BEGIN RECORDED DATA

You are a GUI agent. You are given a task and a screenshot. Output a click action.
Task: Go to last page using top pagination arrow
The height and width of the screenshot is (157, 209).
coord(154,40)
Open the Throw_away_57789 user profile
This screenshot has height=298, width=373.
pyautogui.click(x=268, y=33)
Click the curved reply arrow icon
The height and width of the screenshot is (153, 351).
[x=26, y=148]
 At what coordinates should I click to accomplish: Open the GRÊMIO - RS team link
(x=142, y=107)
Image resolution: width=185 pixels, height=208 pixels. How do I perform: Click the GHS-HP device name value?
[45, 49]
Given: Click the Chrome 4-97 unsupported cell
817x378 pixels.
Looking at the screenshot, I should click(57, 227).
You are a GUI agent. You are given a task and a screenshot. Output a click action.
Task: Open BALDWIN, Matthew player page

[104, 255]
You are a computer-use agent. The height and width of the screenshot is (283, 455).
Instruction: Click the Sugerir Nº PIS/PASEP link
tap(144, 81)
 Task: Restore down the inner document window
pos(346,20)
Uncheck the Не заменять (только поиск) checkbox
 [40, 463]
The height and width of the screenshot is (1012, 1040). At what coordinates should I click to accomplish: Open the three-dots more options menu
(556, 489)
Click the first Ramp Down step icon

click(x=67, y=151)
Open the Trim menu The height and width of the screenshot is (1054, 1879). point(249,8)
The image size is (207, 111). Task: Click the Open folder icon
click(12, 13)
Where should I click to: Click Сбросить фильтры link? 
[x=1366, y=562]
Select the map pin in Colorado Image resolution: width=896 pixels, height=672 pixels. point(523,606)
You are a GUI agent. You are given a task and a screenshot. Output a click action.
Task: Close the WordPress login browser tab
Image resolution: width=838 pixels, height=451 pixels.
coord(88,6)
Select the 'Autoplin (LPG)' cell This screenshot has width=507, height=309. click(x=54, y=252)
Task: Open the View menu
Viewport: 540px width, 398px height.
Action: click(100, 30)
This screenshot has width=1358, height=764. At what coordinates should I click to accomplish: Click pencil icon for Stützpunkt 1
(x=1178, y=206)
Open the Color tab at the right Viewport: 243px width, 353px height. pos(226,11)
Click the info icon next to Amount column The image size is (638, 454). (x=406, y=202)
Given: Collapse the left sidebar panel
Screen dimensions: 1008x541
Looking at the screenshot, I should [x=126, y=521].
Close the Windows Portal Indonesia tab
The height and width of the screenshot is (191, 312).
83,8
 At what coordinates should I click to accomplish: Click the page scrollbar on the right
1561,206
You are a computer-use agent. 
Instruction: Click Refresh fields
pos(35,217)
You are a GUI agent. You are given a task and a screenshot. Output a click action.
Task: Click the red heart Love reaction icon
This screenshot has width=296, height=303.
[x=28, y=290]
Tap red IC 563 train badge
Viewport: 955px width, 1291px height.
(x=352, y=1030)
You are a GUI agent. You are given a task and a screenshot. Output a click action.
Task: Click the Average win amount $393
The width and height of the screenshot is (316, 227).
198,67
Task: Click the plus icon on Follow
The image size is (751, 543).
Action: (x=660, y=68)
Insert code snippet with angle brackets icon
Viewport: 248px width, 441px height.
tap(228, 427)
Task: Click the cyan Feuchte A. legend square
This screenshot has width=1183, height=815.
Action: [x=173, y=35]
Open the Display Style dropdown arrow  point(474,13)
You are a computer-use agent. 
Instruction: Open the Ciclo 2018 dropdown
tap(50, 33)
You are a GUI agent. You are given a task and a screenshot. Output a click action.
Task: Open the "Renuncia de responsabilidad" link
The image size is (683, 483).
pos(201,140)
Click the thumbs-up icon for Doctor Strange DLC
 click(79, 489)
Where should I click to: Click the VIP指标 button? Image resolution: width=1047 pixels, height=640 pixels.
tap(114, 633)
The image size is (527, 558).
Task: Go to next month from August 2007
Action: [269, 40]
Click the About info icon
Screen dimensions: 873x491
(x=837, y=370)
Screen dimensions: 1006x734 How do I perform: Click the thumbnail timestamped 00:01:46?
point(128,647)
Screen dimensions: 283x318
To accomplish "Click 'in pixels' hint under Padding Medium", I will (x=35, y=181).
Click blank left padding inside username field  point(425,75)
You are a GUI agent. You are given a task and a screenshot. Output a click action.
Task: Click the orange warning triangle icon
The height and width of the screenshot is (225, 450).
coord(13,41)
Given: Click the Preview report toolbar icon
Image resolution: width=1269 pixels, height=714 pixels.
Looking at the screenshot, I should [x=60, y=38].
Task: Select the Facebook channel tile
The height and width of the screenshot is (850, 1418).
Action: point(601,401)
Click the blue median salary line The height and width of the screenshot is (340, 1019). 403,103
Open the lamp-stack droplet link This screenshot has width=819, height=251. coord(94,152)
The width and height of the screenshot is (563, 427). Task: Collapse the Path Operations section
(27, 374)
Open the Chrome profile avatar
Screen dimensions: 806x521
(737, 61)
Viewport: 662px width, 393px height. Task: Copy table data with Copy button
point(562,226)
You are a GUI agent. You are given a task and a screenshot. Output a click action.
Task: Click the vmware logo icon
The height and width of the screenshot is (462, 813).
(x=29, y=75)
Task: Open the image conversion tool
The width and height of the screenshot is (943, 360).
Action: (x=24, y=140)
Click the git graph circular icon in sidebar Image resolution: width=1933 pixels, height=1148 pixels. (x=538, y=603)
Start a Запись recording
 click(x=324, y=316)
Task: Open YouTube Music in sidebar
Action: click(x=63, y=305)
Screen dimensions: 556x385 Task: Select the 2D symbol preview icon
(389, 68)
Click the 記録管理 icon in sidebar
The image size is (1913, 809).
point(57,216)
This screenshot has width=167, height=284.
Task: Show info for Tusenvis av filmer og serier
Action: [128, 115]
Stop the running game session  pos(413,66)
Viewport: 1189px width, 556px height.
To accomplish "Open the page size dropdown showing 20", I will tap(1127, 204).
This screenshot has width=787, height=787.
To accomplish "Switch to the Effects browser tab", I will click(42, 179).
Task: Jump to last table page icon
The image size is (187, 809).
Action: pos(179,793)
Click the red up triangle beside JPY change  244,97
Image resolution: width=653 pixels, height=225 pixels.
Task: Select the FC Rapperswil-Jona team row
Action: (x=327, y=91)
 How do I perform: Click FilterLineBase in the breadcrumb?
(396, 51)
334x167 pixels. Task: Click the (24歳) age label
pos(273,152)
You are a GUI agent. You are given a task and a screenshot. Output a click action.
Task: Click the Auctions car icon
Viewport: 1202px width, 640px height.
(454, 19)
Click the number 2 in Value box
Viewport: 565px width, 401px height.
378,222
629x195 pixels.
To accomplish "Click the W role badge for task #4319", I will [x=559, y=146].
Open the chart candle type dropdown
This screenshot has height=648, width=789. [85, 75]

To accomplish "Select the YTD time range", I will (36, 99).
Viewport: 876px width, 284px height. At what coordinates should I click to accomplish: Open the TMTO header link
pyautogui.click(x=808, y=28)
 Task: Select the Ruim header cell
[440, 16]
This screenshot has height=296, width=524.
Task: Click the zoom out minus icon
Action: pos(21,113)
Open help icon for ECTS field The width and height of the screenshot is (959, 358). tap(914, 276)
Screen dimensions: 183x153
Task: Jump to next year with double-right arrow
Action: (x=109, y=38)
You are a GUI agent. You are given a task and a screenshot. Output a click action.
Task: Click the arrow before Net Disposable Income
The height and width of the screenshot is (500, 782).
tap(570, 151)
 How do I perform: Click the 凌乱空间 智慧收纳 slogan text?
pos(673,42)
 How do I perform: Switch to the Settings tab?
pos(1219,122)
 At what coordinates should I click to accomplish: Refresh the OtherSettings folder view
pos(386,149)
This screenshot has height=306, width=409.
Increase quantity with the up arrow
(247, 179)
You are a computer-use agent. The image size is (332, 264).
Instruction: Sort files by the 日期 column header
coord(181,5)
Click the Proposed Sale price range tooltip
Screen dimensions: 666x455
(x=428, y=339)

END RECORDED DATA

→ **PROMPT**
Print the lines of the listing above exactly as they appear, starting with the line containing "Given: Collapse the left sidebar panel" and going on through the line containing "Action: [269, 40]".

→ **FINAL RESULT**
Given: Collapse the left sidebar panel
Screen dimensions: 1008x541
Looking at the screenshot, I should [x=126, y=521].
Close the Windows Portal Indonesia tab
The height and width of the screenshot is (191, 312).
83,8
 At what coordinates should I click to accomplish: Click the page scrollbar on the right
1561,206
You are a computer-use agent. 
Instruction: Click Refresh fields
pos(35,217)
You are a GUI agent. You are given a task and a screenshot. Output a click action.
Task: Click the red heart Love reaction icon
This screenshot has width=296, height=303.
[x=28, y=290]
Tap red IC 563 train badge
Viewport: 955px width, 1291px height.
(x=352, y=1030)
You are a GUI agent. You are given a task and a screenshot. Output a click action.
Task: Click the Average win amount $393
The width and height of the screenshot is (316, 227).
198,67
Task: Click the plus icon on Follow
The image size is (751, 543).
Action: (x=660, y=68)
Insert code snippet with angle brackets icon
Viewport: 248px width, 441px height.
tap(228, 427)
Task: Click the cyan Feuchte A. legend square
This screenshot has width=1183, height=815.
Action: [x=173, y=35]
Open the Display Style dropdown arrow  point(474,13)
You are a computer-use agent. 
Instruction: Open the Ciclo 2018 dropdown
tap(50, 33)
You are a GUI agent. You are given a task and a screenshot. Output a click action.
Task: Open the "Renuncia de responsabilidad" link
The image size is (683, 483).
pos(201,140)
Click the thumbs-up icon for Doctor Strange DLC
 click(79, 489)
Where should I click to: Click the VIP指标 button? Image resolution: width=1047 pixels, height=640 pixels.
tap(114, 633)
The image size is (527, 558).
Task: Go to next month from August 2007
Action: [269, 40]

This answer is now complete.